WHAT THE TASK REQUIRES ▸
Each entry below should be output exactly, apart from its images.

++++ THE INPUT

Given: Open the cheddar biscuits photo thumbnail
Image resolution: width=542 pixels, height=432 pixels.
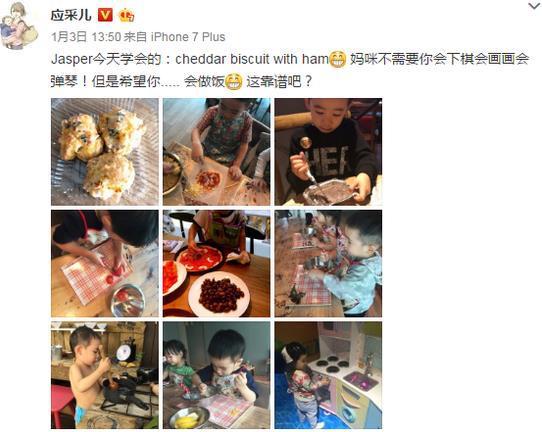Looking at the screenshot, I should pyautogui.click(x=105, y=152).
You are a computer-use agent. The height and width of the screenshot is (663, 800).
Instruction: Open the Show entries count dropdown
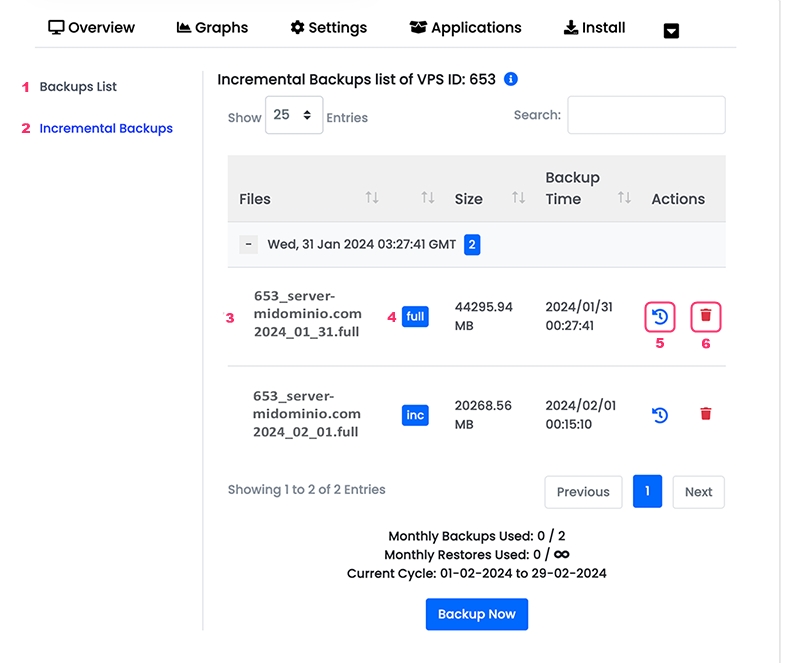(x=294, y=116)
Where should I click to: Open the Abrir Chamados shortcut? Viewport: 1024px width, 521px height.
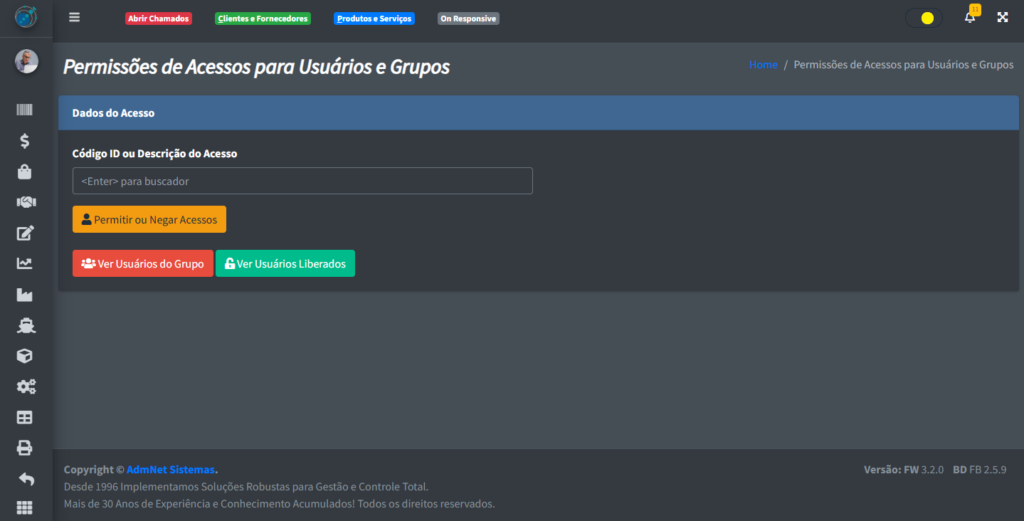[x=158, y=19]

++++++++

ANSWER SECTION ▸
Given: Open the cheddar biscuits photo thumbnail
Image resolution: width=542 pixels, height=432 pixels.
Looking at the screenshot, I should pyautogui.click(x=105, y=152).
You are a computer-use agent. The height and width of the screenshot is (663, 800).
Instruction: Open the Show entries count dropdown
(x=294, y=116)
Where should I click to: Open the Abrir Chamados shortcut? Viewport: 1024px width, 521px height.
[x=158, y=19]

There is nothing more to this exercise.